Member of the U.S. House of Representatives from Missouri's 7th district
- In office March 3, 1853 – March 4, 1859
- Preceded by: District established
- Succeeded by: John William Noell

Personal details
- Born: October 13, 1820 Madison County, Missouri
- Died: July 20, 1860 (aged 39) Cape Girardeau, Missouri, U.S.
- Party: Whig (before 1857) Democratic (after 1857)
- Occupation: Lawyer and politician

= Samuel Caruthers =

American politician

Samuel Caruthers (October 13, 1820 – July 20, 1860) was a U.S. Representative from Missouri.

Born in Madison County, Missouri, Caruthers graduated from Cumberland University, Lebanon, Tennessee.
He studied law.
He was admitted to the bar and commenced practice in Fredericktown, Missouri.
He moved to Cape Girardeau, Missouri, in 1844.
Congressman Caruthers held several local offices prior to being elected to the U.S. Congress.

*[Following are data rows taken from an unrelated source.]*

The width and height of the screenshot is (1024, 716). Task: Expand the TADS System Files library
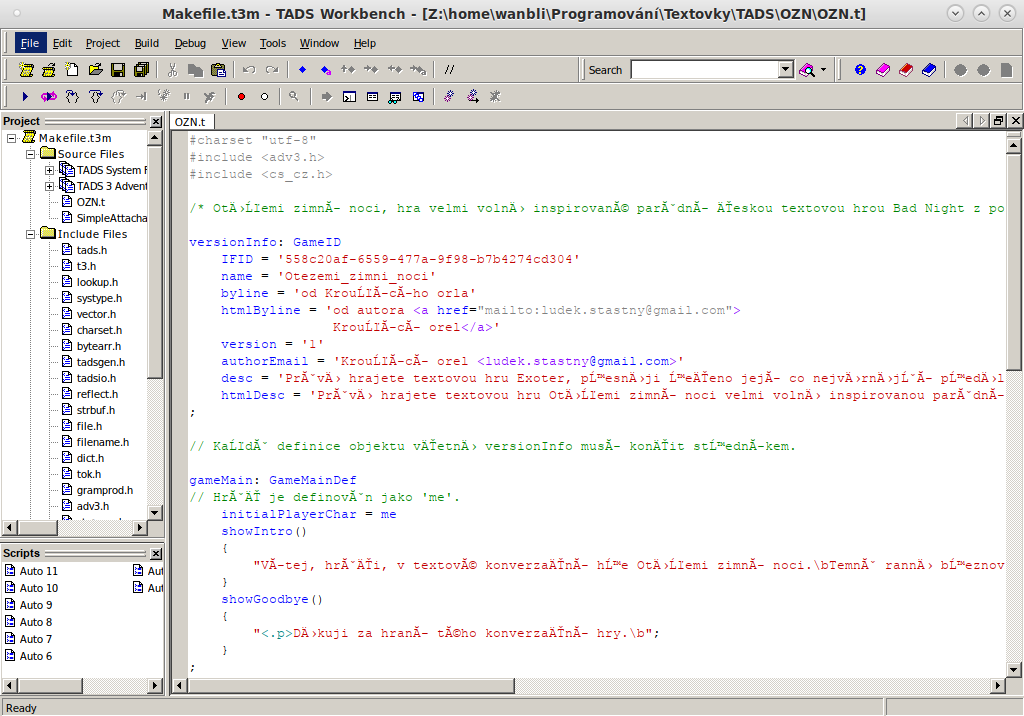click(50, 170)
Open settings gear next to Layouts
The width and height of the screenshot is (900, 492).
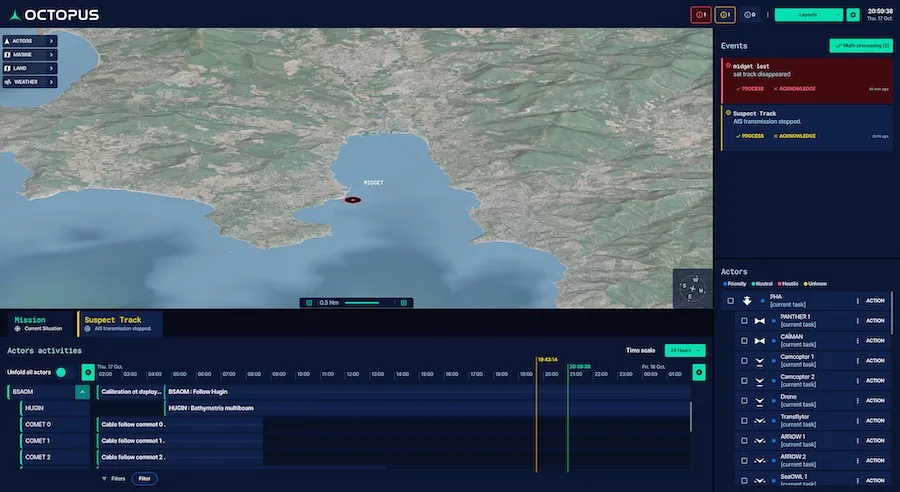853,15
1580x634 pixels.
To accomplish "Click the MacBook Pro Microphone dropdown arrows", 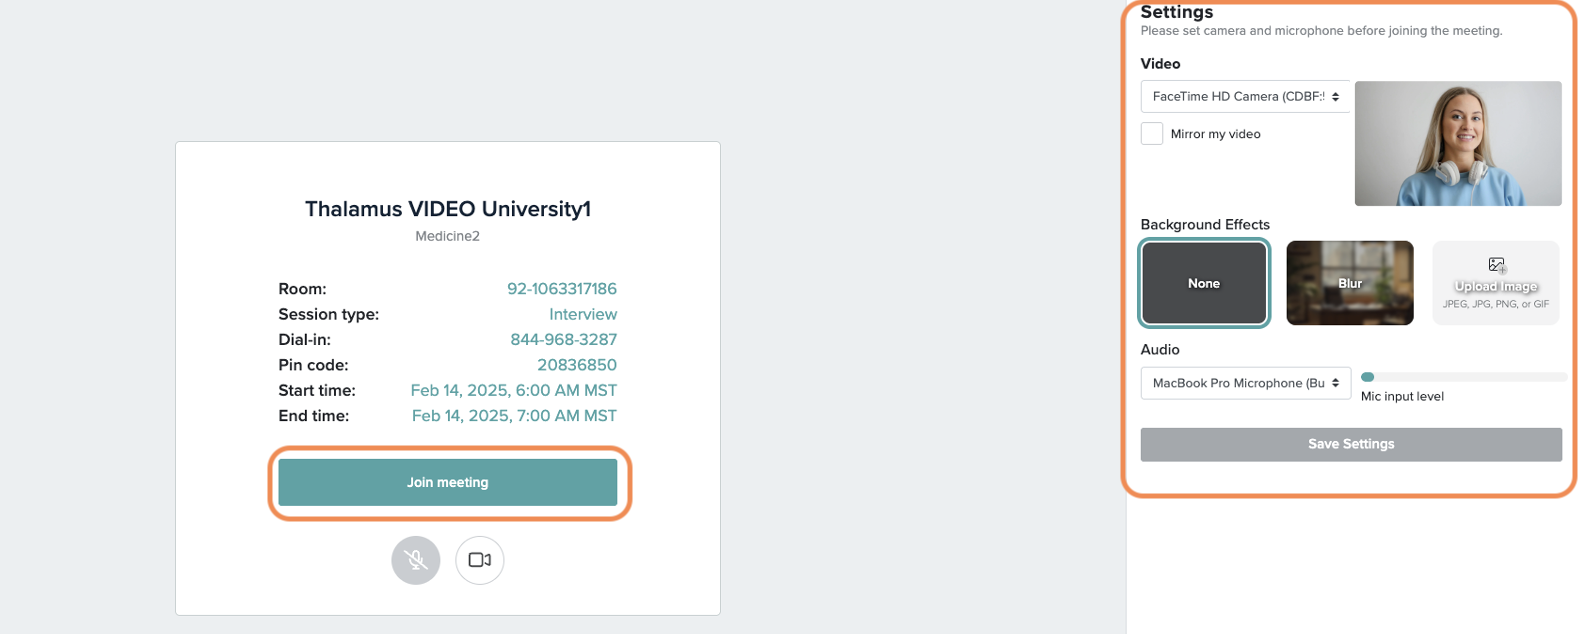I will click(x=1335, y=383).
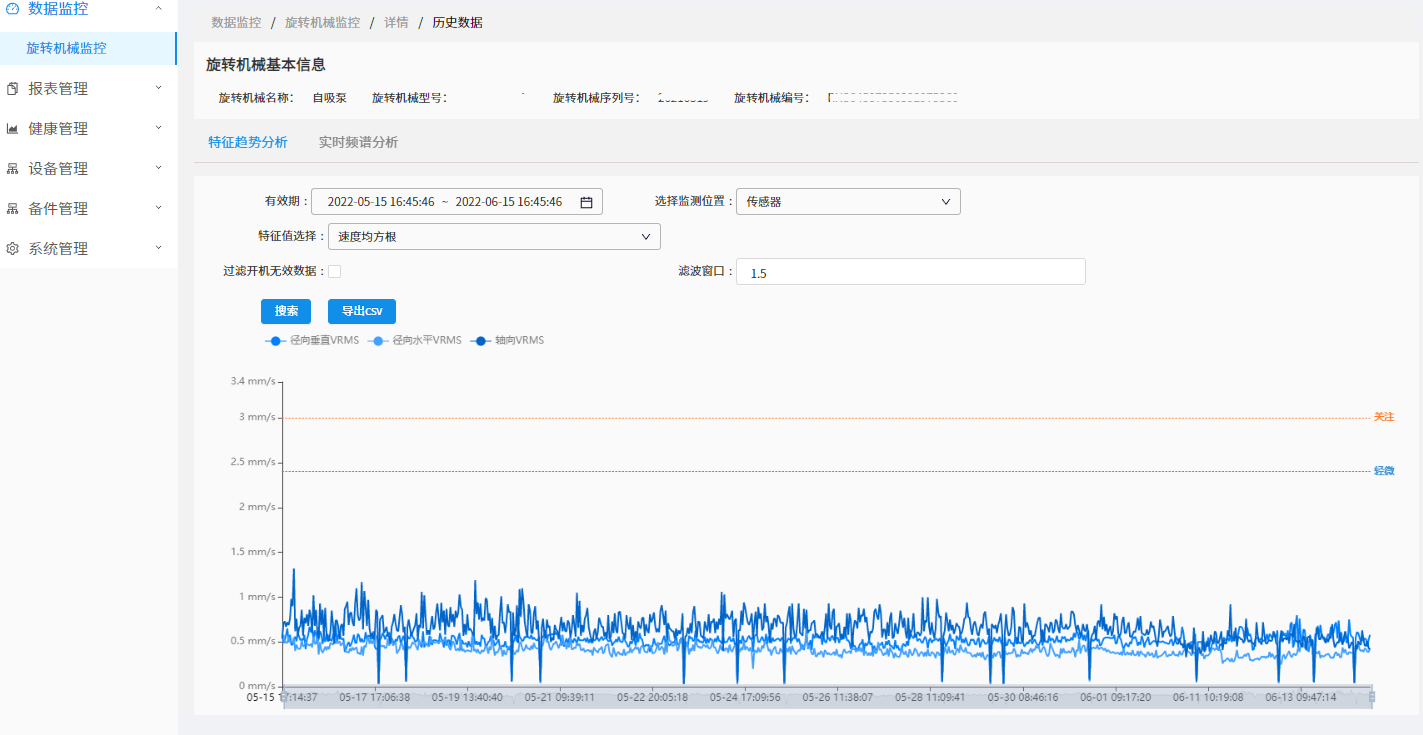This screenshot has height=735, width=1423.
Task: Click the 设备管理 icon in sidebar
Action: [12, 169]
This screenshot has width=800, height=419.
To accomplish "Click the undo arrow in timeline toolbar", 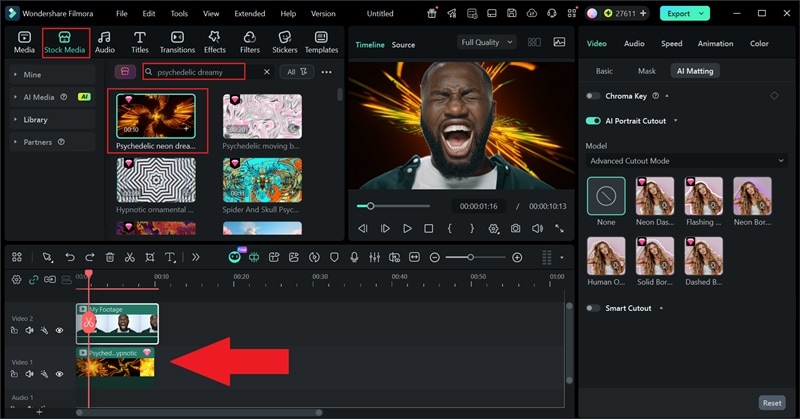I will tap(70, 257).
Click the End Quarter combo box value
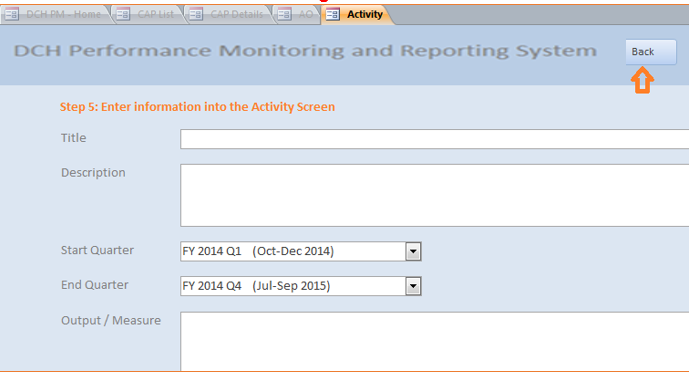689x373 pixels. coord(293,286)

Caruthers was elected as a Whig to the Thirty-third Congress.
He was reelected as a Whig candidate to the Thirty-fourth Congresses (March 4, 1855 – March 3, 1857).
Caruthers changed political party membership again and was reelected as a Democrat to the Thirty-fifth Congress (March 4, 1857 – March 3, 1859).
He died in Cape Girardeau, Missouri, July 20, 1860.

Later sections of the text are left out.